10
Apr/11

IT’S BEEN REAL: THE LIFE AND LEGACY OF ERNIE KOVACS

10
Apr/11

The life and legacy of the great Ernie Kovacs will be celebrated on April 12 at the Paley Center

Paley Center for Media
25 West 52nd St. between Fifth & Sixth Aves.
Tuesday, April 12, $10, 6:30
212-621-6600
www.paleycenter.org
www.erniekovacs.info

Ernie Kovacs was one of television’s earliest pioneers, a comedic innovator who created such all-time-great characters as Percy Dovetonsils, Wolfgang Von Sauerbraten, Matzoh Hepplewhite, Pierre Ragout, and Eugene (the last an endearing tribute to silent film). The cigar-chomping Kovacs’s sketch comedy was way ahead of its time, parodying Madison Ave., classical music, and television itself, all done with a sly wink and a nod.
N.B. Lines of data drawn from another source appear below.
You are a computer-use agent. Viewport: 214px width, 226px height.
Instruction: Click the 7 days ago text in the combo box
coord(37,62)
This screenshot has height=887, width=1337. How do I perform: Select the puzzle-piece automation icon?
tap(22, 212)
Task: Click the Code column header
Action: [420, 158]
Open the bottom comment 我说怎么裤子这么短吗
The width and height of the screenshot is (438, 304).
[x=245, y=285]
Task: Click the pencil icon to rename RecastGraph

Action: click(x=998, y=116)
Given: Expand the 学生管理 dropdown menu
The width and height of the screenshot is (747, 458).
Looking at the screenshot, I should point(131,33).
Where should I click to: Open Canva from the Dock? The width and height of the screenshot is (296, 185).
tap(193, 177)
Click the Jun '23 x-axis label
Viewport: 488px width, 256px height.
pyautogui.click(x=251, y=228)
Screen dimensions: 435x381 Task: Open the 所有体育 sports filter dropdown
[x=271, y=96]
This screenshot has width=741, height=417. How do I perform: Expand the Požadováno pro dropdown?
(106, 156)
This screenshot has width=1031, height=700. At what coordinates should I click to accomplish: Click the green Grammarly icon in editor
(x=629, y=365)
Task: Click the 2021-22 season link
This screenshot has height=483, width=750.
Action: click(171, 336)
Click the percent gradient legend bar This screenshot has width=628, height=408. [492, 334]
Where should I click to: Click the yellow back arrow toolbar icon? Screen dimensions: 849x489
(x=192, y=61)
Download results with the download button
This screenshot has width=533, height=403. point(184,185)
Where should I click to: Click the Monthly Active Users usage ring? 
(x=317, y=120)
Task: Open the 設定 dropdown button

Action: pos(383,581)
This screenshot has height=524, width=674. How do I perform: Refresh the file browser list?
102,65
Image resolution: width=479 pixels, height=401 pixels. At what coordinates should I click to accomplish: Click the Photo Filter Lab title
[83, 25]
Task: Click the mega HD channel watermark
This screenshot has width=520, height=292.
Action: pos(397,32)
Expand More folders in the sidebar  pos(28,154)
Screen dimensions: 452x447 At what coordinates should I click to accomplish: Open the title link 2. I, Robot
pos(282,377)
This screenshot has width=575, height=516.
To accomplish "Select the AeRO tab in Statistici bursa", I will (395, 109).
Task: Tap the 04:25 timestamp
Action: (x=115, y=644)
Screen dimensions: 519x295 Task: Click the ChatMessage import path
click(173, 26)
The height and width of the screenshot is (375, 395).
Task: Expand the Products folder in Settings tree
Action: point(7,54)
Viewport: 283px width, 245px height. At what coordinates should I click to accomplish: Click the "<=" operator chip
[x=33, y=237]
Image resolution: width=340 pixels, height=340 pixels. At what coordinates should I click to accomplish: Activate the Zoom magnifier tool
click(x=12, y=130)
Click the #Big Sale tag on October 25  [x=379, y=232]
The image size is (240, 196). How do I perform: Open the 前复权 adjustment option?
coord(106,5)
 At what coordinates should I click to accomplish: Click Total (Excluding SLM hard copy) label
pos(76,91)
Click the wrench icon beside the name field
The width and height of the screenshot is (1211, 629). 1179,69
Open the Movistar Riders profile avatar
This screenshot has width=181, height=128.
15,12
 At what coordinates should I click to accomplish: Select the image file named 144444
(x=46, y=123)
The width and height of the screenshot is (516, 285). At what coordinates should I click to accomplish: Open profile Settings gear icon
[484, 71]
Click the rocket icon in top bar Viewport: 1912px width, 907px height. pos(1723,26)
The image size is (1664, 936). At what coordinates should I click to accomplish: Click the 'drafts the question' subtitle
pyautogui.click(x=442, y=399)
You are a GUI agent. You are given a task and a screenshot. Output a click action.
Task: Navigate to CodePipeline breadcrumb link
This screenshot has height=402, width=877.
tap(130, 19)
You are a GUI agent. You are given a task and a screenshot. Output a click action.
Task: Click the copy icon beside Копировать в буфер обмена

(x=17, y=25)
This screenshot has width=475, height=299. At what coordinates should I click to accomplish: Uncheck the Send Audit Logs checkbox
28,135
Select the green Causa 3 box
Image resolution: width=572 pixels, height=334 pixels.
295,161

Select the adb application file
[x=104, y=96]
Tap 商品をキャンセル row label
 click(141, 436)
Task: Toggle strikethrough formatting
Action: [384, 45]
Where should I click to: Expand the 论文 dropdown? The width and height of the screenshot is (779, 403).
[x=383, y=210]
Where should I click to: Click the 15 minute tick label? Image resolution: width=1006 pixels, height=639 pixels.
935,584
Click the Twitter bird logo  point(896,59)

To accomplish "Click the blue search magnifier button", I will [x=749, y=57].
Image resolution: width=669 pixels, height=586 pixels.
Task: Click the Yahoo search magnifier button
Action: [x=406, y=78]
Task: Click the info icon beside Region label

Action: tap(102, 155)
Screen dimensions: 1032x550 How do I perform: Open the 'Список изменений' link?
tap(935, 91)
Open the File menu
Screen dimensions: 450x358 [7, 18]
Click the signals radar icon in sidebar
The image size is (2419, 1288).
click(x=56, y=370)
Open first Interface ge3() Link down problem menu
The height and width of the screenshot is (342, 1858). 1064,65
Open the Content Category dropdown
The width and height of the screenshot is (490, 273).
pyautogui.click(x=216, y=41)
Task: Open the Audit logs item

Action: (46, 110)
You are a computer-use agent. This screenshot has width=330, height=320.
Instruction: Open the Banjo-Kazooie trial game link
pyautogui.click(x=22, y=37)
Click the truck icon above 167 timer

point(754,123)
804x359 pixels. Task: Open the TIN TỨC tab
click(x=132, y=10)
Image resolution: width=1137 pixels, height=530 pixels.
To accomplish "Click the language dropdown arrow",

Tragically, the Trenton-born Kovacs died in a car accident in Los Angeles in 1962, just short of his forty-third birthday. In conjunction with the release of The Ernie Kovacs Collection six-DVD box set, which comes with a forty-four-page booklet (including an essay by Jonathan Lethem), the Paley Center for Media will host a panel discussion on April 12 celebrating Kovacs’s genius and legacy, hosted by Keith Olbermann and featuring TV Funhouse animator Robert Smigel, MST3K creator Joel Hodgson, DVD box curator Ben Model, Laugh-In executive producer George Schlatter, and Schlatter’s wife, Jolene Brand Schlatter, who appeared in many Kovacs sketches. If you don’t know much about Kovacs — which would be a tremendous shame, since he’s been an influence in one way or another on at least half of everything you’ve ever laughed at on TV — check out a bunch of his skits on YouTube, especially such classics as “Mack the Knife,” “Kitchen Symphony,” “Mountain Climbing with Dutch Masters Cigars,” and “The Nairobi Trio.”